Exploring the moon's surface and operating outside of a spaceship are both considered Extravehicular Activities in space (EVA). Astronauts must put on a space suit or EVA suit in order to conduct EVA in the vacuum of space. Hand and upperextremity needs during EVA were understood early on in the space programme, and many astronauts trained in these movements in preparation for their missions. Many tools and heavy objects, which lack weight in zero gravity but still have mass and velocity, must be used by astronauts during EVA. Attention to hand and upper-extremity issues grows along with the frequency of EVAs. Because the lower extremities are free to float in zero gravity in space, the upper extremity performs the majority of EVAs.

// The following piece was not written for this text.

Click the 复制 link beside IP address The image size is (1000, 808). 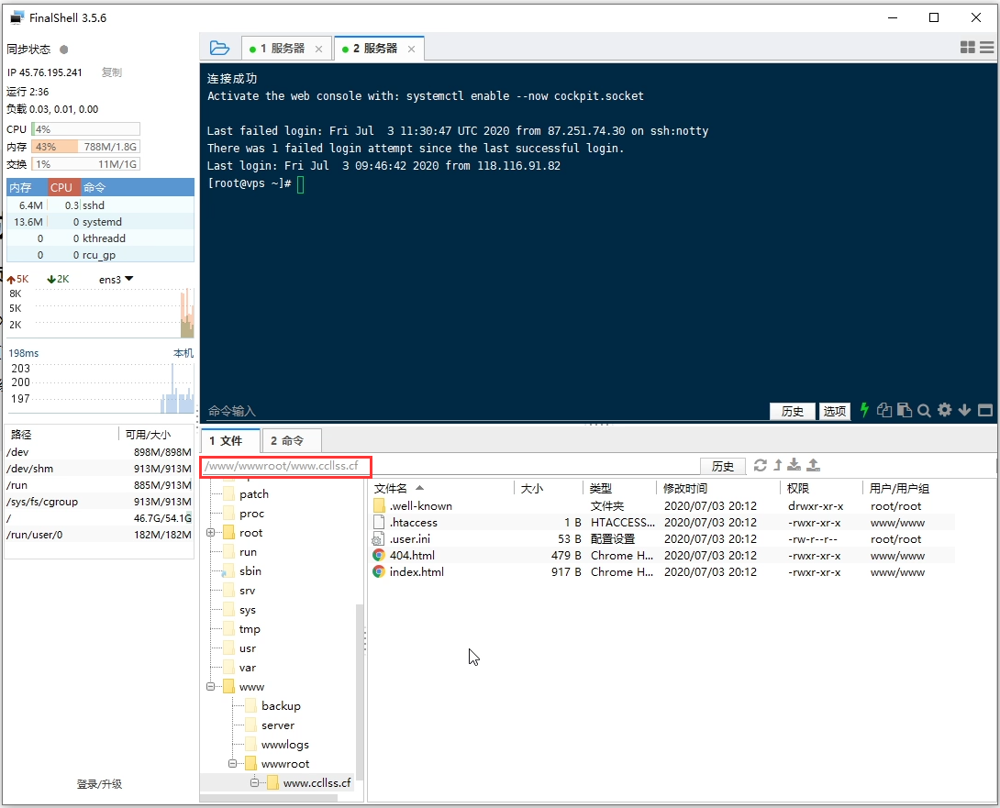(111, 72)
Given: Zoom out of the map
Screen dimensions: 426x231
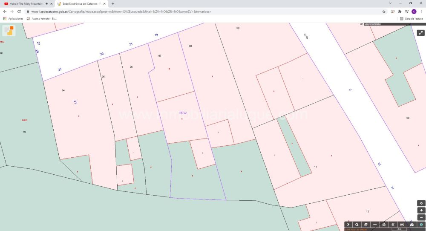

Astronauts are at danger for developing decompression sickness, which is brought on by the production of gas bubbles in tissues as a result of inert gas supersaturation, and gas embolism, which is brought on by the entrance of gas into blood vessels. A pressurized Extravehicular Mobility Unit (EMU) is the name of the current USA space suit. The oxygen pressure on Earth and within the International Space Station is 0.21 atm in accordance with the law of partial pressure, since oxygen has a partial pressure of 21% in the air and the standard atmospheric pressure is 1 atm. Hence, to breathe and maintain life, at least 0.21 atm of oxygen is required. Rebreathing or denitrogenation occurs because the interior pressure of the EMU is lower than the ambient pressure. The interstitial tissues and blood when breathing pressure decreases, blood gas, particularly nitrogen, diffuses from capillaries into alveoli and is exhaled. Nitrogen diffuses into the blood from the interstitial tissue when the blood's gas pressure is reduced. Rebreathing lowers the astronaut's body's nitrogen content, preventing the development of nitrogen bubbles in body tissues and surface veins and preventing DCS. Because the EMU is pressured with pure oxygen as previously mentioned, the oxygen pressure is enough for breathing. The suit is rigid, inhibits mobility, and is exhausting to operate in even with this low pressure due to the pressure differential caused by expansion between the inside and outside of the suit. Decompression sickness is not brought on since the inner suit pressure is the same as the air pressure of the International Space Station, which is 1 atm.

The greater pressure differential, however, hinders the suit's flexibility and, consequently, mobility. A fabric tube that is inflated and is bent by the hand can simulate the structure surrounding the finger joint in a pressurized space suit glove.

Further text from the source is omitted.